===== INFORMATION SHOWN
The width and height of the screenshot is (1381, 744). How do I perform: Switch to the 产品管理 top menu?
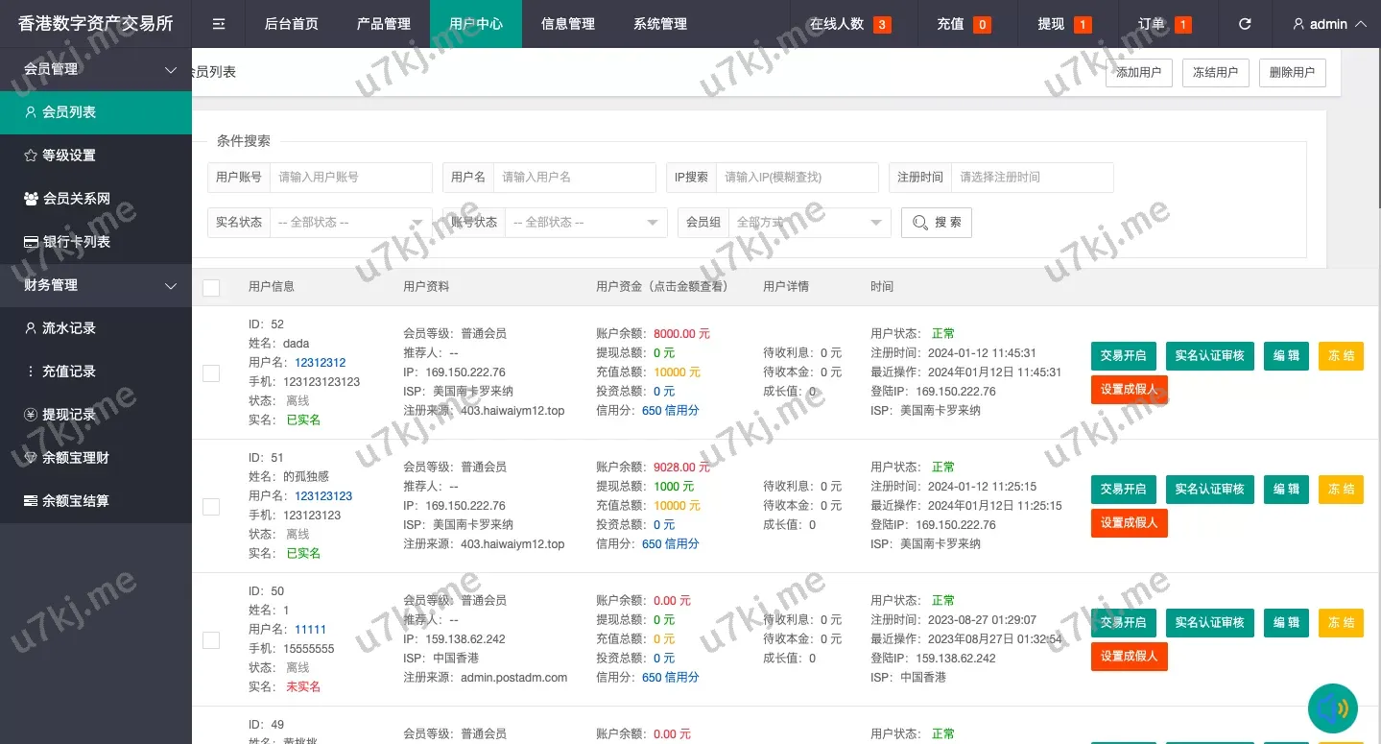pyautogui.click(x=383, y=24)
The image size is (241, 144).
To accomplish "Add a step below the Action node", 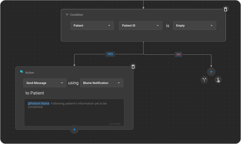I will point(74,130).
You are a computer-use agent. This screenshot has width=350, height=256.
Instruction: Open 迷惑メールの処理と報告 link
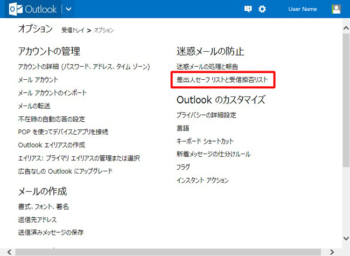207,67
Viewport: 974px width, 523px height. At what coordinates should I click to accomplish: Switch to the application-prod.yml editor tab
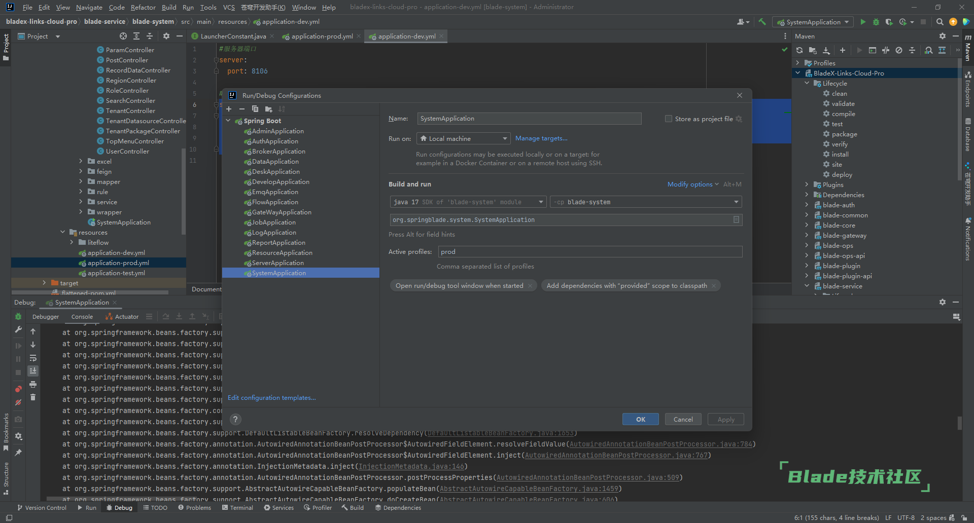tap(322, 36)
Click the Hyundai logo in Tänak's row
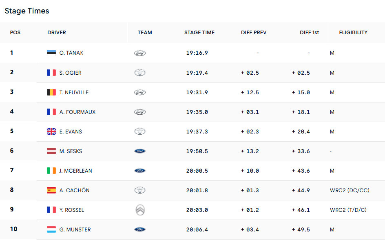385x240 pixels. tap(140, 53)
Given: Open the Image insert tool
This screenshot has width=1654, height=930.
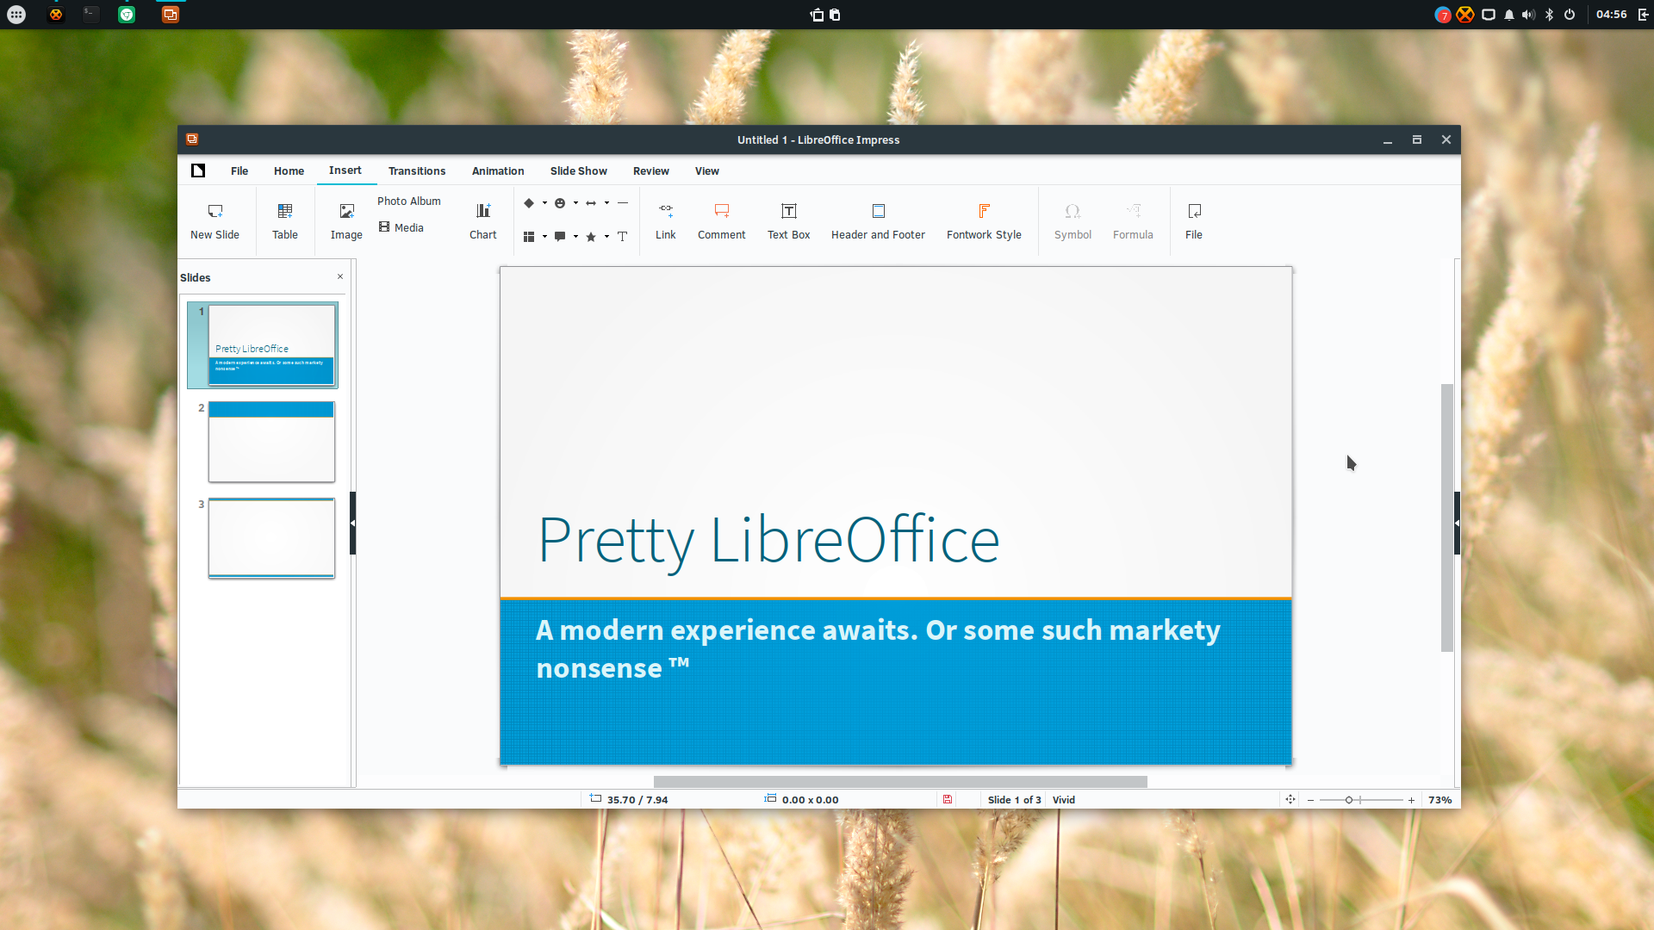Looking at the screenshot, I should (346, 211).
==========
# DIRECTIONS FOR THIS TASK:
Word for word, give again the lines from the line with "Viewport: 974px width, 523px" through the end of the records above, with both ends included and the pictures left out.

# SOLUTION TO THE PROBLEM:
Viewport: 974px width, 523px height. At what coordinates should I click to accomplish: Switch to the application-prod.yml editor tab
tap(322, 36)
Click the Hyundai logo in Tänak's row
385x240 pixels. tap(140, 53)
Given: Open the Image insert tool
This screenshot has width=1654, height=930.
Looking at the screenshot, I should (346, 211).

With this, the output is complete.